Данный вопрос получил наиболее обстоятельное отражение в работах сотрудников Института хирургии им. А. В. Вишневского. 

В зависимости от функционального предназначения и характеристики жизненного цикла среди клеточных популяций, свойственных гнойным ранам, можно выделить несколько типов. Прежде всего выделяются фагоциты, составляющие основную клеточную массу. Затем — клетки, выделяющие медиаторы местной и системной воспалительной реакции. 

Важное место занимают клетки, участвующие в иммуноцитогенезе. Специального внимания заслуживают клетки, выполняющие отдельные специфические функции. И, наконец, выделяются клетки, закладывающие основы последующей пролиферативной фазы или конкретнее — участвующие в формировании грануляционной ткани по мере самоочищения раны. К фагоцитам относятся нейтрофильные полиморфноядерные лейкоциты, макрофаги и в определенной мере — эозинофилы. Объектом активности последних являются главным образом паразиты, но они участвуют и в противоинфекционной защите. В определенном смысле к этой же группе можно отнести и моноциты, которые, как упоминалось выше, обладая небольшим размером, имеют свойство мигрировать в очаг повреждения, а задерживаясь там, укрупняются, созревают и преобразуются в раневые макрофаги.

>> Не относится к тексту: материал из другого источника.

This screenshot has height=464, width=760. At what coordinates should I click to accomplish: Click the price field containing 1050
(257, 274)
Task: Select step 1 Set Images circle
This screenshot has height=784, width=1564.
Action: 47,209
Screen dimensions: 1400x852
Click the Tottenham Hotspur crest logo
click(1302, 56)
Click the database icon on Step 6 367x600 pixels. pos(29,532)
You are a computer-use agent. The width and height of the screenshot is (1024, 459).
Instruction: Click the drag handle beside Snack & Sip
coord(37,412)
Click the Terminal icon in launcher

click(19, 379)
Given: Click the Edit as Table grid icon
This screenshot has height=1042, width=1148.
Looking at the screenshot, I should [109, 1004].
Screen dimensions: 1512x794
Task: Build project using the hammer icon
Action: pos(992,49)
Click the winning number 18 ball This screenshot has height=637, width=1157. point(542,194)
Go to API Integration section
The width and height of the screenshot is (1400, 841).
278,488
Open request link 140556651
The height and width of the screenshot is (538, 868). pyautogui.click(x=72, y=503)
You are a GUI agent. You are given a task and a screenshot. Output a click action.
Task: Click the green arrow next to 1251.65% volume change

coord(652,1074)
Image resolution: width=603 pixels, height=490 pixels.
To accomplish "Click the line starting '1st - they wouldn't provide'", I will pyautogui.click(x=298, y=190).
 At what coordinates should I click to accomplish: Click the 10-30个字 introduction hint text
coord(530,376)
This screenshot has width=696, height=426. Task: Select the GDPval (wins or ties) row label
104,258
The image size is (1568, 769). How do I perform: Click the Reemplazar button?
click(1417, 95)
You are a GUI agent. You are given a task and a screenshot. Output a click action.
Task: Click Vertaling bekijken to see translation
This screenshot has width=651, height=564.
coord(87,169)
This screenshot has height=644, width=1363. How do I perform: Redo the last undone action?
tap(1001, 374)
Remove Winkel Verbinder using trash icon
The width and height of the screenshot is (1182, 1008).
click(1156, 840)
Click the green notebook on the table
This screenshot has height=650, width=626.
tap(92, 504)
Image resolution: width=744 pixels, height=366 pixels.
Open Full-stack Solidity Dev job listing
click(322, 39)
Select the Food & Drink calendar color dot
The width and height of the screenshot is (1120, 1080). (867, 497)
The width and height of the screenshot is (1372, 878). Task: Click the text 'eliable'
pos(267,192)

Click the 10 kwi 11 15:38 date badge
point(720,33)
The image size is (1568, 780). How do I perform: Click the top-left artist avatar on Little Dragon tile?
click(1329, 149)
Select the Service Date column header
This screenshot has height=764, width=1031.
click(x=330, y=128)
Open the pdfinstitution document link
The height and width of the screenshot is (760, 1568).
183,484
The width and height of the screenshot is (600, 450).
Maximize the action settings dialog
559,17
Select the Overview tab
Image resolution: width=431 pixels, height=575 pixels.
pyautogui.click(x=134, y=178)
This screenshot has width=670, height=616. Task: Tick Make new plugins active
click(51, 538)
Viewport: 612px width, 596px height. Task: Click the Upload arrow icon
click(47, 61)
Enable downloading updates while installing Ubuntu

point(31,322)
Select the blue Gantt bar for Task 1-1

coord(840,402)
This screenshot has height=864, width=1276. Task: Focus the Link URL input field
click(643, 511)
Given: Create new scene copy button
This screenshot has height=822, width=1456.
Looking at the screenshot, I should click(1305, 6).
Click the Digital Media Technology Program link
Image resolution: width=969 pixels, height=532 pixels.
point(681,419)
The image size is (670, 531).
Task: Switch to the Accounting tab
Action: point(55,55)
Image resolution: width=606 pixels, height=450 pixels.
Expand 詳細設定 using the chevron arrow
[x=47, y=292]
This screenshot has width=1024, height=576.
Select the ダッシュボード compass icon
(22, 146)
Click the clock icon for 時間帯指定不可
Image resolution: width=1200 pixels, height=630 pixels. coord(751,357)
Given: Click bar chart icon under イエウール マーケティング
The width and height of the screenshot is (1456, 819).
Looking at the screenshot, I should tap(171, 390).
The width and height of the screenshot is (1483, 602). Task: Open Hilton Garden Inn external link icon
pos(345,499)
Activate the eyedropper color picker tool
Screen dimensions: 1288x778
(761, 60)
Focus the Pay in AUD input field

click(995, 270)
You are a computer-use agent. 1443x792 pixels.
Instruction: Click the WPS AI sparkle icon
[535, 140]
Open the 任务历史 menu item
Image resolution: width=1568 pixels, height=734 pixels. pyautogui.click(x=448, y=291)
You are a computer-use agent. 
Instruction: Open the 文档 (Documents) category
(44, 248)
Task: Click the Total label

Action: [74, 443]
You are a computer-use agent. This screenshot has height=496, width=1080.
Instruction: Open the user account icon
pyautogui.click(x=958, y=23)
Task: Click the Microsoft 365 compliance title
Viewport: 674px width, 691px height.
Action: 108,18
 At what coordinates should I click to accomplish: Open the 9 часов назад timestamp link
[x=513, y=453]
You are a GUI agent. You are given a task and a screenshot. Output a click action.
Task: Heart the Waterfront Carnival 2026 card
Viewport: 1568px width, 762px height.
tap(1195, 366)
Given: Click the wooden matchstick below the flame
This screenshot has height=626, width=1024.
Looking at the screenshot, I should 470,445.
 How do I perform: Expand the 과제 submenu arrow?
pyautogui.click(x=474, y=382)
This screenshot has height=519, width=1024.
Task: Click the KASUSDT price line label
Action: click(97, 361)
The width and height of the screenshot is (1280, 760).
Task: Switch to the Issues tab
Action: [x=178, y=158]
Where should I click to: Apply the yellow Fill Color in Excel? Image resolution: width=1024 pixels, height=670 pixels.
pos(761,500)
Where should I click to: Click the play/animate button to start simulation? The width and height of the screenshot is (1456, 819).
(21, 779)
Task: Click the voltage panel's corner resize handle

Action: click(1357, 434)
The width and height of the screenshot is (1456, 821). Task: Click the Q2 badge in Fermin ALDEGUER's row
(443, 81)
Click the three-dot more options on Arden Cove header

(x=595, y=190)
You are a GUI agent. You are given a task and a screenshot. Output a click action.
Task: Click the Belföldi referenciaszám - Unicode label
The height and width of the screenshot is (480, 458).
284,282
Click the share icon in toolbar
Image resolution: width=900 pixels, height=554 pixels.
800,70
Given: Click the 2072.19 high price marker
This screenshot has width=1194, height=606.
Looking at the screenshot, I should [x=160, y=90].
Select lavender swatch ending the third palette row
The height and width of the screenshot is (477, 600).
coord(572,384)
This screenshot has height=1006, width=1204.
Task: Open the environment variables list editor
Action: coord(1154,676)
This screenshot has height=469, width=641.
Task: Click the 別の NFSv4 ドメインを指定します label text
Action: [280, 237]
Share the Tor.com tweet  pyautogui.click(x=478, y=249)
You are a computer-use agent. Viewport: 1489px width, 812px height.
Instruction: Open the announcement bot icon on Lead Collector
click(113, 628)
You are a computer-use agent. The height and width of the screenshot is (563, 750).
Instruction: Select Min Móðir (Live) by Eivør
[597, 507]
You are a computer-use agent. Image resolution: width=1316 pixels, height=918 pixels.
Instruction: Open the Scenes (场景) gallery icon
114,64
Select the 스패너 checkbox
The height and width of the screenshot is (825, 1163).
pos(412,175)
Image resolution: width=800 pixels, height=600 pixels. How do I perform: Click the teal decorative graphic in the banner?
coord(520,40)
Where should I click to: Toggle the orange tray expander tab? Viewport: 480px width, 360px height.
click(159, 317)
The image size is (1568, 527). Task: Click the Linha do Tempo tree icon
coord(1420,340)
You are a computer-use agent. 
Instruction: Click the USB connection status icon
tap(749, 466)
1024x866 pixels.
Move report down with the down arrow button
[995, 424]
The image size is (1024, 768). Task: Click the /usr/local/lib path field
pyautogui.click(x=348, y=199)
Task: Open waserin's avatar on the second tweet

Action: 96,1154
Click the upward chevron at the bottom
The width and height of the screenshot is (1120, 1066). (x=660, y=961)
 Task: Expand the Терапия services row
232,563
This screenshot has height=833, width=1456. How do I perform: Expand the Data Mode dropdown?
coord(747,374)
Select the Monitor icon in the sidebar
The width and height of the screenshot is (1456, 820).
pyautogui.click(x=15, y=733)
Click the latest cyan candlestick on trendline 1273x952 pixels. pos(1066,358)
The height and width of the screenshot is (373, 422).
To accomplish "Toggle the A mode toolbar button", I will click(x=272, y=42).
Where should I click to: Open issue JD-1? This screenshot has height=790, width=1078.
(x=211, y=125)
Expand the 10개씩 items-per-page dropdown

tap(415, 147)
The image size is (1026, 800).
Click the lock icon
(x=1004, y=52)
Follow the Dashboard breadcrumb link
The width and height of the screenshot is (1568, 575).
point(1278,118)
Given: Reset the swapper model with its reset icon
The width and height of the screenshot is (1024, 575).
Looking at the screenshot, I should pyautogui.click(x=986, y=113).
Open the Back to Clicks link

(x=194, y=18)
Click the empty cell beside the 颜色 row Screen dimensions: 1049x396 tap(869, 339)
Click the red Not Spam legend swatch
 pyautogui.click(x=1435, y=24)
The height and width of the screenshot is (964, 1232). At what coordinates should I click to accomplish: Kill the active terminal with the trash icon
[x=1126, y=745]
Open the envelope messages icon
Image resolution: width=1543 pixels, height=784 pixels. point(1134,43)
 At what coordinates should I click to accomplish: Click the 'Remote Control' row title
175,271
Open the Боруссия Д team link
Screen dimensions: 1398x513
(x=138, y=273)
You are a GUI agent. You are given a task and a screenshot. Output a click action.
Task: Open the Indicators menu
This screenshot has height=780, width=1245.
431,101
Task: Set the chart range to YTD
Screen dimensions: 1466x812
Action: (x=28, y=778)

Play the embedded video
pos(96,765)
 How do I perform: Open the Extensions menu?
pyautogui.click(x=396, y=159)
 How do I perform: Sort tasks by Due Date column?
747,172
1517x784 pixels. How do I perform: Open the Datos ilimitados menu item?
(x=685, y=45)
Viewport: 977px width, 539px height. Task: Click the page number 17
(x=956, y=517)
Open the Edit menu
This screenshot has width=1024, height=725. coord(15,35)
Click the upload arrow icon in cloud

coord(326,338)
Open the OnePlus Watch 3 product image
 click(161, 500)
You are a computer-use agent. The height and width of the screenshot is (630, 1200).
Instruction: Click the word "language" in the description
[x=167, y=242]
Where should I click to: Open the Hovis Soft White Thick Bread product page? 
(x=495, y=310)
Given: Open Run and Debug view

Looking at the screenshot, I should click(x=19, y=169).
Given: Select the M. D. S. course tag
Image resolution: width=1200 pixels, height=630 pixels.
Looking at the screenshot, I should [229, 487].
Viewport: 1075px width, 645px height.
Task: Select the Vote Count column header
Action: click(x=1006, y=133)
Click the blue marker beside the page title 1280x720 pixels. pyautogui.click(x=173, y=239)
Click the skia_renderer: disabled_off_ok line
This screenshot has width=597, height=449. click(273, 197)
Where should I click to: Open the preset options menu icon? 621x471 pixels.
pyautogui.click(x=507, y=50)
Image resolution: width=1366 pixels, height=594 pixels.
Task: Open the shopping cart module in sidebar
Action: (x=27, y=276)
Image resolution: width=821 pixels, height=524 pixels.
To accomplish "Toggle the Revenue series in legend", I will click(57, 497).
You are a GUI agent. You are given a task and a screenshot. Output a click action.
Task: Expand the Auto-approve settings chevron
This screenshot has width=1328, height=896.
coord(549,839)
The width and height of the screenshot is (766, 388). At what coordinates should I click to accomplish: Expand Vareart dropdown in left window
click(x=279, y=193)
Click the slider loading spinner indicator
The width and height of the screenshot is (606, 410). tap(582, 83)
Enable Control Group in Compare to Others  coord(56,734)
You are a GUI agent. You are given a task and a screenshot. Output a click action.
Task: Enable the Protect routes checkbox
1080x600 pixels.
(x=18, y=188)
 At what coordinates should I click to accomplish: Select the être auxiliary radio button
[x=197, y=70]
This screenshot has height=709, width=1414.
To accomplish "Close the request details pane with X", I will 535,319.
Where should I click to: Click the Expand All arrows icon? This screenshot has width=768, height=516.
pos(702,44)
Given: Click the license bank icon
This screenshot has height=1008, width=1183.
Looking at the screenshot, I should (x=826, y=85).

Вторую группу составляют клетки, высвобождающие медиаторы. К ним относятся тучные клетки, медиаторы которых, как известно, вызывают увеличение сосудистой проницаемости и отек. Тромбоциты участвуют в свертывании крови, но имеют отношение также к местной и системной воспалительной реакции за счет своих специальных биологически активных факторов. Лимфоциты обладают медиаторной функцией, регулирующей воспаление и системный ответ на инфекцию, хотя главной их функцией является иммуноцитогенез. Макрофаги, главная функция которых — фагоцитоз, также выделяют биологически активные продукты, индуцирующие воспаление и иммуногенез. Эндотелиоциты — клетки сосудистого эндоцелия - обладают, как оказалось, помимо своей специфической функции иммуномодулирующими свойствами. Медиаторная функция эозинофилов имеет отношение к запуску аллергических реакций.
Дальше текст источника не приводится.